Ten celeb reality shows we'd like to see. Britney's wedded life in real time? Ryan Seacrest with no stars to fawn over? Crazy, but they -- and eight other reality-show ideas -- just might work!

By Tim Carvell
January 24, 2004 at 05:00 AM EST
Anna Nicole Smith Illustration by Manuel Joachim

Ten celeb reality shows we’d like to see

Now that ”The Simple Life”’s stellar run has come to an end, no doubt executives at all the major networks are eagerly rushing to duplicate its ”celebrity fish out of water” formula. And — since we at Entertainment Weekly are nothing if not eager to do the networks’ work for them, free of charge, without so much as a thank you — we’ve compiled just a handful of possible celeb reality shows to fill that niche. You’re welcome.

1. The New Newlyweds
Britney Spears and Jason Allen Alexander adjust to married life together. As with ”24,” the series will take place in real time.

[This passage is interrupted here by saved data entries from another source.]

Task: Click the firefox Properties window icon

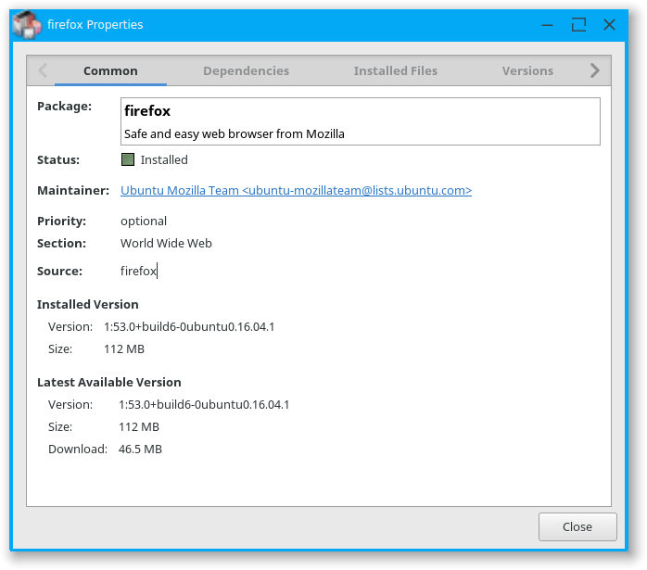Action: (x=27, y=25)
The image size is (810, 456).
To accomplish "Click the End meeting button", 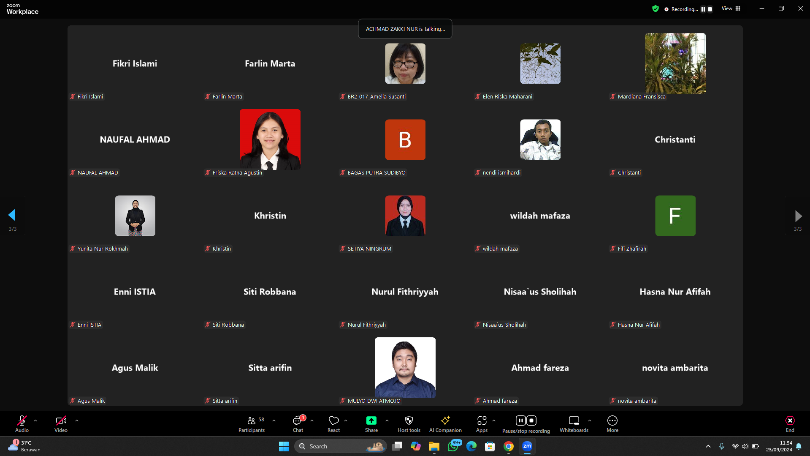I will click(790, 424).
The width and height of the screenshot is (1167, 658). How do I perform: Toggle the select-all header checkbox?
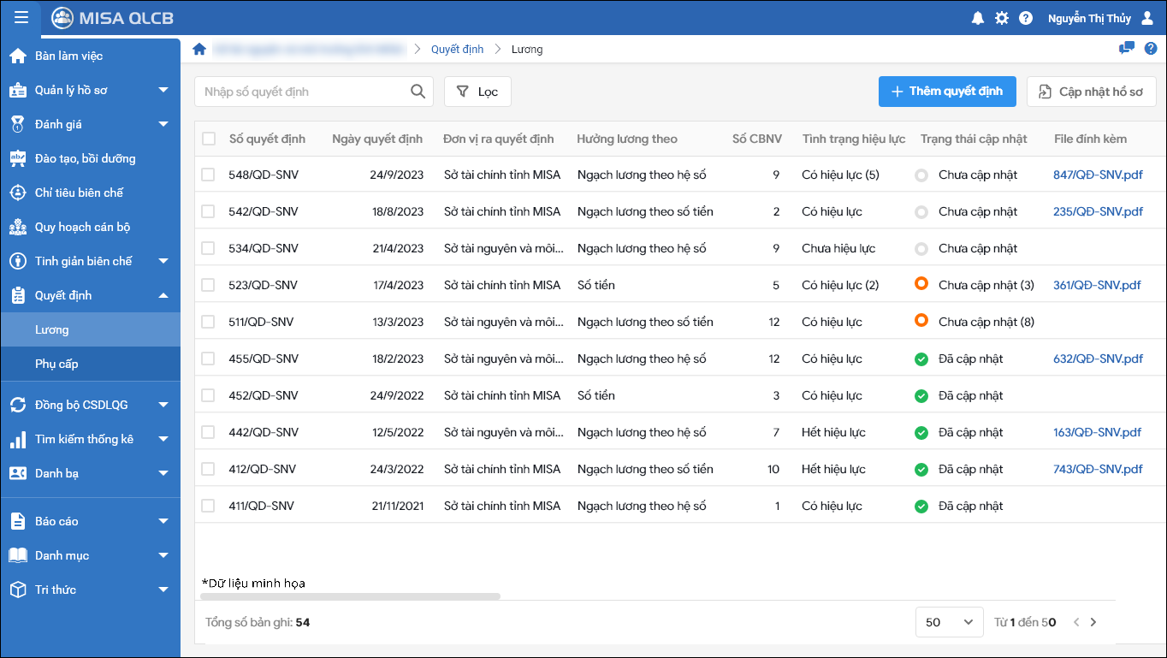(x=209, y=139)
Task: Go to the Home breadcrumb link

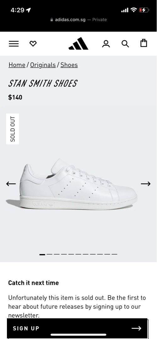Action: point(17,65)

2. Off Air With Ryan Seacrest
The ”American Idol” host spends a month among the Amish — with no access to styling gel, teeth whitener, or personal assistants — performing farm chores and finding ways to feign interest in other people who are neither famous nor himself.

3. Elevator
Each week — under the guise of having been booked onto ”The Tonight Show” together — a pair of celebrities are instead stuck in an elevator for 30 minutes, and are forced to work together to escape, or perish in a wreck of steel and flesh. This week: Michael Moore and Ann Coulter.

4. Silent Treatment
Tyne Daly joins a mime troupe, and must learn to act without the use of her voice.

5. Governator
A fading action star becomes governor of a large state, and must govern its residents with wisdom, diplomacy, and discretion — all while not groping any of the women surrounding him.

6. Southern Discomfort
”Queer Eye”’s Thom Filicia is sent to Atlanta to live with a family of four in a house decorated in wall-to-wall orange shag carpeting and dark-brown wood paneling. If he makes it 30 days without touching the décor, he wins $1 million. If the family make it 30 days without throttling him for the strange faux-Southern accent he’s fond of employing to express disdain, they win $10 million.

7. Dinner at Ted’s
Ted Danson and Mary Steenburgen invite five celebrity guests to their home for dinner and relaxing conversation. What the guests don’t know: Ted will keep steering conversation back to the subject of ”Becker.” How convincingly will the guests be able to pretend that they actually watch the show? You’ll have to tune in to see!

8. The Defense Rests
Anna Nicole Smith is sent to Harvard Law School, where she must lead the defense of an accused killer. It’s like ”Legally Blonde”! Except real! With an actual human life on the line!

9. The Love Cure
When a noted Upper West Side psychotherapist takes her regular August vacation, she doesn’t put her patients on hold — she hands them over to Courtney Love. Watch in thrall as people at their most vulnerable act on the always-sensible advice of Courtney Love, spreading her unique philosophy of life and proper medication, 50 minutes at a time.

10. Platymapus!
Three words: Jessica Simpson, veterinarian.

What celebrity reality TV shows would you like to see?